=== Work to complete ===
1. In the piece on routines and mobile workers, at what time does the writer actually get out of bed after hitting snooze?
2. List every clock time given in the piece on routines and mobile workers.
3. Carry the piece on routines and mobile workers forward from its final sentence.

Routines are a part of everyone’s daily life, whether it’s getting up in the morning, punching a checklist of daily tasks at work, or cooking dinner at home. But routines are often overlooked by companies with mobile workers, when automating and optimizing routine tasks can be a boon for business.

In my life, there’s no process that’s quite as regimented as the one that starts my day. The alarm clock rings at 5:45 a.m. I hit snooze once, twice, and then rise at 5:59 a.m.
The coffee pot starts brewing (automatically) one minute later. And without going into too great detail, an identical series of steps will ensue for the next 30 minutes, until I turn the key in my ignition at 6:31 a.m. and begin my drive to the office, arriving at 7 a.m.

But let’s say that I need to meet an important customer for a cup of coffee at 6:45 a.m. one morning. I simply reset the alarm clock 15 minutes earlier, and that’s that. I never consider a way to brush my teeth faster or put my shoes right by the door to save time finding them. My morning routine is set in stone, and I take for granted that it’s as good as it can get.

Now think about your field worker and the “routine” of tasks that go into their typical service call. If your business is typical, you’re asking all your field workers, or are being asked yourself, to become more productive and profitable. What do you do? It’s human nature, and I am living proof, to seek the path of least resistance and just “reprogram the alarm clock” by asking those workers to work longer, harder, and faster. But, we all know this is unsustainable.

=== Information shown ===
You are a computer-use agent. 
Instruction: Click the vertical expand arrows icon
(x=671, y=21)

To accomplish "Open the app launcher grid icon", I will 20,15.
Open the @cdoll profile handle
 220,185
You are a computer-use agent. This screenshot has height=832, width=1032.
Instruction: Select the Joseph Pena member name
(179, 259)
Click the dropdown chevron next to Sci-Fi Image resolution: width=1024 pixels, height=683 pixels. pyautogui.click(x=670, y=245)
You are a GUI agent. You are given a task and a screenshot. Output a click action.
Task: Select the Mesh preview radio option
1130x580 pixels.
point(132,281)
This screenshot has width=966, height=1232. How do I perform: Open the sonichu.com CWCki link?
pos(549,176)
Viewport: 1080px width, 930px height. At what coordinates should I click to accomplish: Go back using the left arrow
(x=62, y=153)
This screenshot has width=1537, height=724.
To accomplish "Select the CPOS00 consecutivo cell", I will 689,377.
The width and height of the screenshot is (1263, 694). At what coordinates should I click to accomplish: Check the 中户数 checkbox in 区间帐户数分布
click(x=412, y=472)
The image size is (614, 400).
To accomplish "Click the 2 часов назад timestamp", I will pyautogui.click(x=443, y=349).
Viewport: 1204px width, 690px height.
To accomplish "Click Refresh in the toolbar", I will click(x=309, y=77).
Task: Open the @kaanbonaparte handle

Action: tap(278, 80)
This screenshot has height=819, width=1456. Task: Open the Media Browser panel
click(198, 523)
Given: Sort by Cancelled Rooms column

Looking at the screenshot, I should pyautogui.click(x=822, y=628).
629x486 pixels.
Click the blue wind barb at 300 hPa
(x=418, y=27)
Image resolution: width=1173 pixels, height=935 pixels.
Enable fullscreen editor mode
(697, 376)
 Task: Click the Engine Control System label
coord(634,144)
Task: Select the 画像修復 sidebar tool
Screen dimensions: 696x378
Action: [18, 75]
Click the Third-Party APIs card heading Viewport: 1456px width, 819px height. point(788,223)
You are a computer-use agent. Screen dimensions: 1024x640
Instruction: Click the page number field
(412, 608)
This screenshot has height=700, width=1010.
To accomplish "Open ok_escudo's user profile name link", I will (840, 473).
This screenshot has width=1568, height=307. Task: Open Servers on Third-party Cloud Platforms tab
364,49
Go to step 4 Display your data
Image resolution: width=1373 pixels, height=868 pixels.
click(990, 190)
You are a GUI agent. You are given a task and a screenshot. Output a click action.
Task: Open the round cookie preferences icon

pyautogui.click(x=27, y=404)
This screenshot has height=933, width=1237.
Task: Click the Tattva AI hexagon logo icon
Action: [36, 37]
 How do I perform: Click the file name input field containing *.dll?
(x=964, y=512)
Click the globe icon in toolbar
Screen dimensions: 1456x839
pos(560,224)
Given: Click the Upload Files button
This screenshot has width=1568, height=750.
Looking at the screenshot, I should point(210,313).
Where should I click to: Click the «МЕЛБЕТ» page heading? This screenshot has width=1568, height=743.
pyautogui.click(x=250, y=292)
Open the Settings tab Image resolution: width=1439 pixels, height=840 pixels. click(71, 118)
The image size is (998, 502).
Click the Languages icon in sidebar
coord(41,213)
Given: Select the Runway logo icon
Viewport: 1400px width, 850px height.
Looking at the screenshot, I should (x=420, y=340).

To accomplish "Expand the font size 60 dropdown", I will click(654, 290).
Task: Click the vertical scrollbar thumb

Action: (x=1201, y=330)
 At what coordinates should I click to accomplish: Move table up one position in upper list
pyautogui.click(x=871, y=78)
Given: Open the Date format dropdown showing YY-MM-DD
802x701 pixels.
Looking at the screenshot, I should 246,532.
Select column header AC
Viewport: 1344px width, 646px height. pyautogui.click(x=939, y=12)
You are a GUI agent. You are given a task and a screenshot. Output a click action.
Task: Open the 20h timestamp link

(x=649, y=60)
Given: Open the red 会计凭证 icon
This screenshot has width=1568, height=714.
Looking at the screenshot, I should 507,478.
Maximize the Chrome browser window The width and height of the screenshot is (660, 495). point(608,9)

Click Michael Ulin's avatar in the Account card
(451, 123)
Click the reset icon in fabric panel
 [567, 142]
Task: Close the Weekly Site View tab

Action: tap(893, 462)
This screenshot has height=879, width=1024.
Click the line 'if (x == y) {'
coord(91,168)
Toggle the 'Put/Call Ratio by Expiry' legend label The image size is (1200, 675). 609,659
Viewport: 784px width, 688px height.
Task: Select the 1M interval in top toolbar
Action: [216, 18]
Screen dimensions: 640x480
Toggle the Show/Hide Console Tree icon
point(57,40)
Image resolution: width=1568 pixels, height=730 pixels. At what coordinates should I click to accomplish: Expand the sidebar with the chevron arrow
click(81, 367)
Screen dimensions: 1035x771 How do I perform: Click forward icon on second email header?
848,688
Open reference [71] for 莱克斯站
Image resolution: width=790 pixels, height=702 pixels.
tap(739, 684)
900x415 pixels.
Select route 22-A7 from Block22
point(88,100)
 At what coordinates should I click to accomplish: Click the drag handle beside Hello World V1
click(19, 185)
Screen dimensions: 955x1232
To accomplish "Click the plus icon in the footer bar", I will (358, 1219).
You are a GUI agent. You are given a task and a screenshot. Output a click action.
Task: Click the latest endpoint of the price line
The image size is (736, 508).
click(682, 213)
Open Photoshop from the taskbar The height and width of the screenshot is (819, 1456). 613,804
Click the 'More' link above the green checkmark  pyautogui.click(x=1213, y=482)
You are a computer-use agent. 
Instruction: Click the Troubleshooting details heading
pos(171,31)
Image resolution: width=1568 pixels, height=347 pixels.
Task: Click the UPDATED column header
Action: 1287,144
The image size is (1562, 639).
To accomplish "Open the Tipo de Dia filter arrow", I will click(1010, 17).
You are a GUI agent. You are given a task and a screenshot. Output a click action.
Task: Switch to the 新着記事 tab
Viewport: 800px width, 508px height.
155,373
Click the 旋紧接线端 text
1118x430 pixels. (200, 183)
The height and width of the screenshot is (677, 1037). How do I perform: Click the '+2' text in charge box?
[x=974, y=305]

=== Outputs for the tasks ===
1. 5:59 a.m.

2. 5:45 a.m., 5:59 a.m., 6:31 a.m., 7 a.m., 6:45 a.m.

3.
I’d like to recommend a different course of action. If you take a step back and look in detail at the routine of seemingly minor tasks that you and your workers take for granted, then you will see small opportunities for time savings that can make a big difference over a full day of calls and a full fleet of workers.

Take, for instance, mobile inventory. I spoke to an executive with a major office equipment service organization a few months back, and he mentioned that at any given moment, his repair pros have $2.2 million worth of parts on their trucks, tracked entirely by paper forms. When one of his team takes a part off the truck, they write the name and serial number on a form. Have you ever transcribed a serial number? It can take two or three minutes to transcribe, check, and fix errors. That paper form has to be returned to the home office and manually entered into an enterprise resource planning (ERP) system.

What if that driver had a mobile computer with a 2-D bar code reader? With a push of a single button, they have captured that part’s data perfectly and transmitted it back to the main system. Total time: 5 seconds. Multiply that time savings by every occurrence in a day, by every worker in the field, and enough time accumulates to make another call or cut back on overtime.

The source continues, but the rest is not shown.